Шрифт:
Закладка:
В моей семье ссыльных не было, куда ж дальше матушки Сибири ссылать. И без каторги предки лес валили вручную, мерзли и голодали, хоронили детей, умирающих от всякой безвестной напасти. Зато бабушка рассказывала, что в их родной деревне радовались, когда расстреляли местных кулаков - мироедов.
Они зерно по лесам попрятали, отказались лошадей сдавать в колхоз, банду сколотили и молоденькую учительницу - агитаторшу "за советскую власть" ржавыми пилами распилили на козлах. Ее именем потом школу назвали. Скоро в деревне появилась лампочка Ильича, трактора и надежда на светлое будущее. А потом началась война.
Только это неправда, что рабочие и крестьяне воевали из одного страха перед заградотрядами НКВД. Прадеды мои оба были добровольцы, не взирая на бронь от завода и колхоза ушли на фронт - знали, за что идут биться. Было за что..."
Ну, все, теперь мне точно до утра не успокоиться. С рассветом можно хотя бы делами отвлечься. Я с ногами залезла в кресло и замоталась пледом. Грау молча смотрел на мои манипуляции в полумраке, а потом сел на пол рядом и попытался пристроить свою голову мне на колени.
Это была такая наглость, что я даже обалдела и не придумала ничего лучше, как пригладить его волосы, да и не хотелось прогонять, если честно. Наверно, так коварно на меня действует дождь. На руку белобрысому демону или - ангелу... ничего не разберешь в темноте.
— Ася, я тебя люблю.
— Так всегда говорят, когда хотят… Стой. Ты зачем так сказал? Нам этого нельзя, ты же понимаешь. У нас с тобой все равно ничего не получится.
— Мы даже не пробовали.
Что он сейчас имел в виду, попробуй-ка, угадай! Наверняка новая пошлость.

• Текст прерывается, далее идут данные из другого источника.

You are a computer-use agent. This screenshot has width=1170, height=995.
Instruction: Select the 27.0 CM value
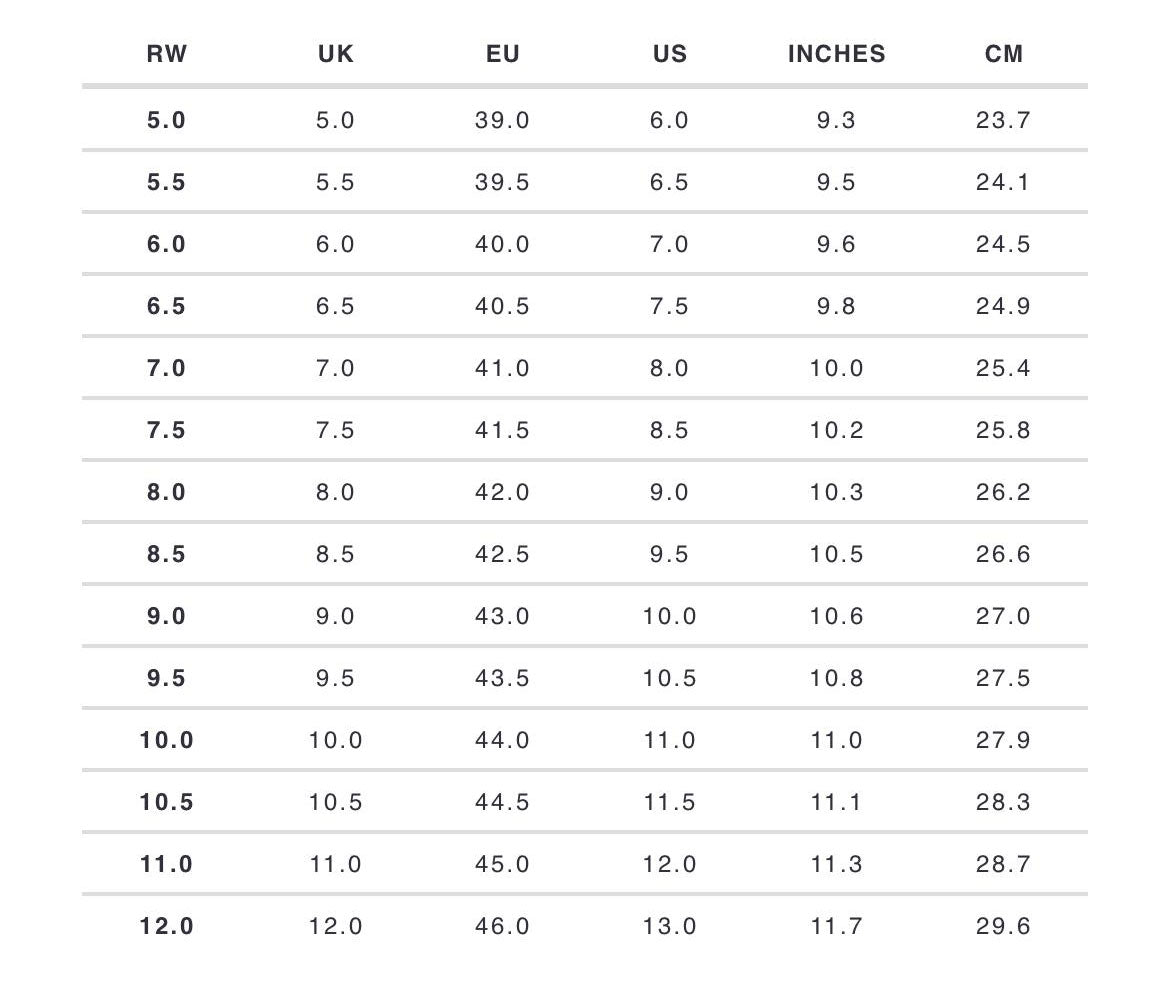(1003, 617)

— Ася, я люблю тебя, - не унимался Отто, будто завел старинную шарманку.
— Слушай, Грау, иди к себе! Всем будет лучше.
— Но и там я буду тебя любить, бесполезно закрывать двери - убегать и прятаться бесполезно, Ася.

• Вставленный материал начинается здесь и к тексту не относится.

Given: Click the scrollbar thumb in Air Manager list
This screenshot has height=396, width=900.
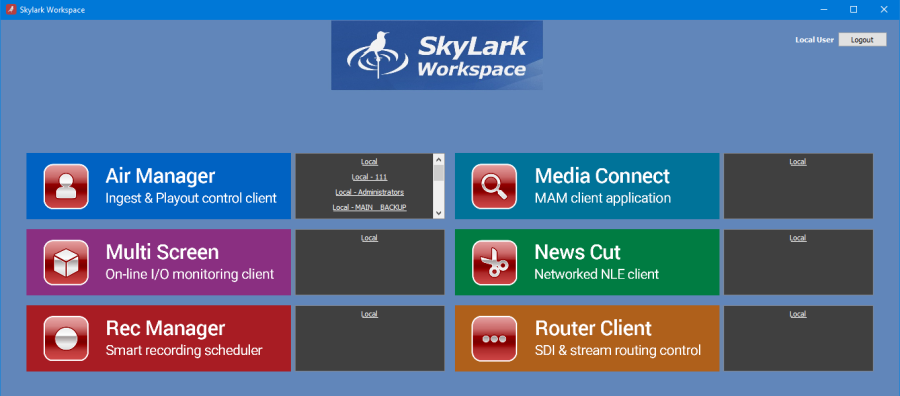Looking at the screenshot, I should (439, 173).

— И что ты предлагаешь? Проснуться в одной постели поутру, ха! - проще простого, для этого даже не надо особой любви.
— Не знаю, что делать… я просто тебя люблю… и буду любить до конца, пока жив.

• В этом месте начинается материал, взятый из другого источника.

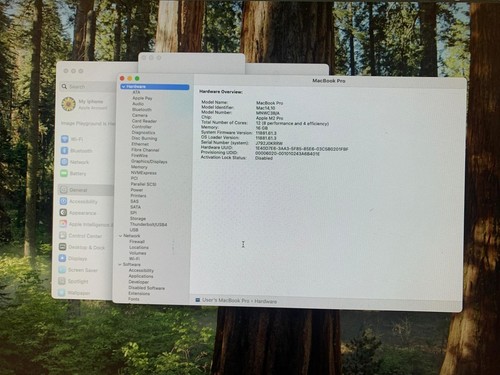The image size is (500, 375).
Task: Select the Network globe icon
Action: 64,162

Я сейчас разревусь. Конечно, рассчитывает на то, что я расчувствуюсь и разревусь, он меня уже изучил, он - отличный психолог. Ну, чего привязался, то зверем смотрел, теперь в любви признается - какая-то мудреная игра, хитрая ловушка. Может, они на пару с Вальтером ставят на мне свои чертовы опыты, хороший - плохой, я где-то читала про такой метод.
— Грау, пожалуйста, уходи, я больше не хочу тебя слушать!
Он медленно поднялся и пошел к двери, а я поняла, что если он сейчас уйдет, мне будет во сто раз хуже и душа сейчас словно висит на волоске тоньше паутины.
— Подожди… только будь там, где стоишь. Скажи мне честно-пречестно, поклянись памятью своей матери - ты нарочно? - у меня дыхание перехватило от подступающих слез.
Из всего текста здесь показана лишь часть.